*** Opening of Dataset ***

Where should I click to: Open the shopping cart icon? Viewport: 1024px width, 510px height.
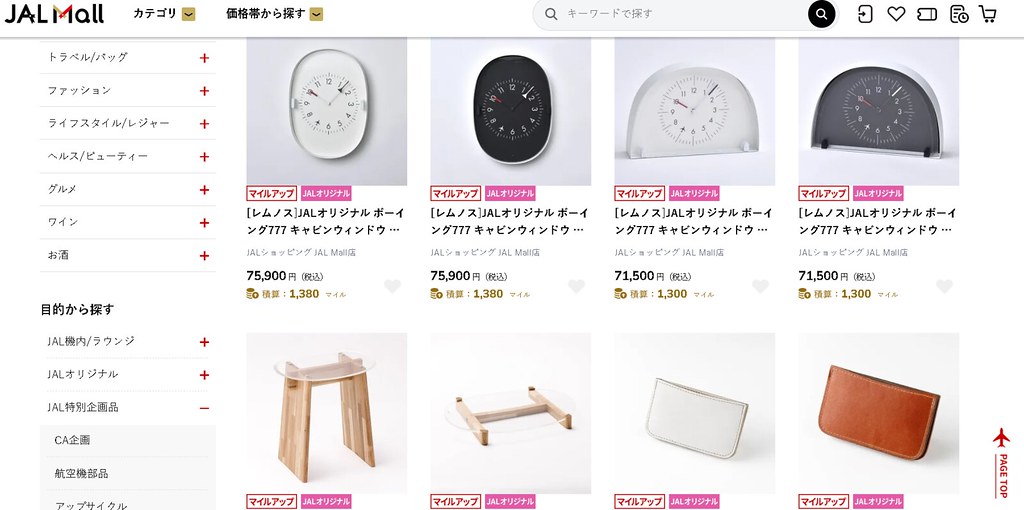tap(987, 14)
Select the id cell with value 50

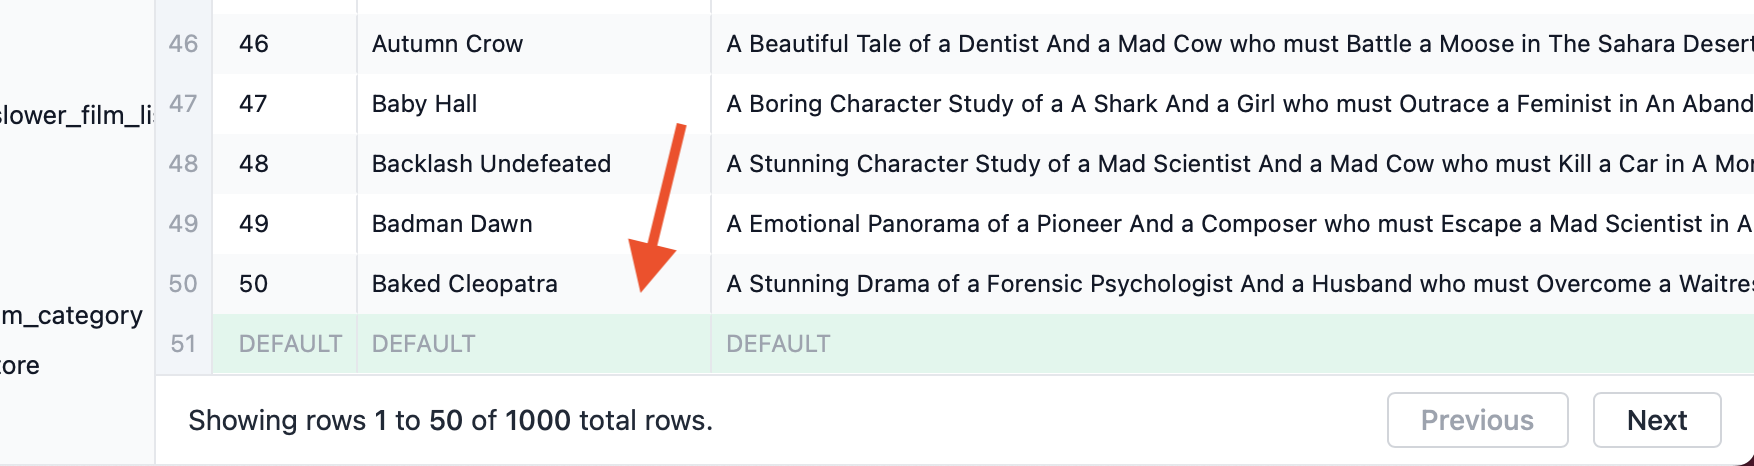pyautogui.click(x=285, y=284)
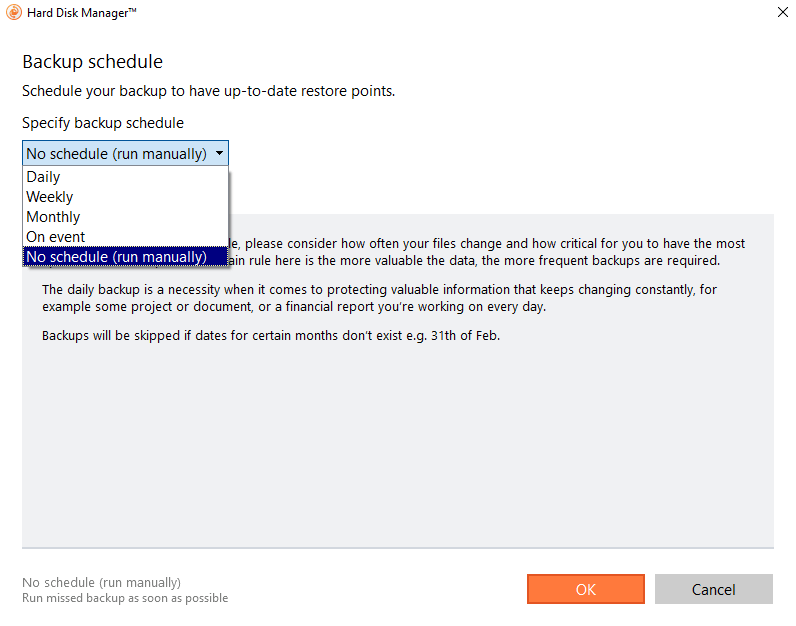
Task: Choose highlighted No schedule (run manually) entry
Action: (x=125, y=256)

*** Close of Dataset ***

_Work order_. An exact, picture-free copy of the entries is required.

_Worked solution_.
Where should I click to: Open the shopping cart icon? Viewport: 1024px width, 510px height.
tap(987, 14)
Select the id cell with value 50

pyautogui.click(x=285, y=284)
Task: Choose highlighted No schedule (run manually) entry
Action: (x=125, y=256)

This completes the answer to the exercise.